Like any business, nonprofits can often face difficult decisions when it comes to expansion. Growth opportunities can be exciting and present a group with the ability to serve more people in need. However, there is always an associated risk involved. Does the organization have the cash flow to cover the increased expenses in the short term? Will the organization be able to support the increased investment over the long haul?
Nowhere can this be more prevalent than in the introduction of new staff. Hiring a development director or executive director can increase an organization’s ability to fundraise and broaden the reach of its message. However, it can take months before new employees are fully up to speed, and sometimes it may be a year or two before they are able to make their position revenue neutral and start providing a positive impact on the nonprofit.
This is why the Murdock Trust will regularly help fund a new staff role when an organization has a thoughtful plan for growth. These grants are designed to help cover the initial costs of onboarding a new staff member, with the expectation that the nonprofit will be able to generate increased revenue over time to cover those costs. (These grants are commonly structured in a stair-step model over the period of a few years with funding decreasing each year. For more information on our official grants process, please visit our website.)
One shining example of the impact of this type of investment can be found in Coeur D’Alene, Idaho. In the mid-2000s, Habitat for Humanity of North Idaho recognized the need to bring in an executive director to oversee its operations. In a relatively short span, the organization was able to move its Restore facility, which sells recycled and donated hardware and homebuilding supplies, to a much larger facility. With the expertise and guidance of its new ED, this organization saw a five-fold increase in revenue.
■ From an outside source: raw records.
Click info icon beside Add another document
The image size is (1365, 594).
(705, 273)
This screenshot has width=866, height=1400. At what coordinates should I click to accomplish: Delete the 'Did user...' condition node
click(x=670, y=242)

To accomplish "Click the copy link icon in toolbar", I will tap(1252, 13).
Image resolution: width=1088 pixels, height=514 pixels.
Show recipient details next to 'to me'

This jump made it possible for the organization to serve more local residents who were either homeless or living in sub-standard conditions.
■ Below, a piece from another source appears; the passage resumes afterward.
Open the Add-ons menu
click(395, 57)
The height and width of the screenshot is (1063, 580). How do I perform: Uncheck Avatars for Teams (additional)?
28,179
The Murdock Trust Staff was able to tour the new Restore space during a recent visit to the Coeur D’Alene area and meet with one of the recipients of Habitat’s efforts. “John” is the father of two children and is currently going to school to secure a career in the construction field. He invests two days a week building his own home alongside countless Habitat volunteers. After spending winter months living in a small camper, John’s family will soon move into their own three-bedroom home.
We are so proud of the work of organizations like Habitat for Humanity of North Idaho, and we are grateful to serve and support their mission.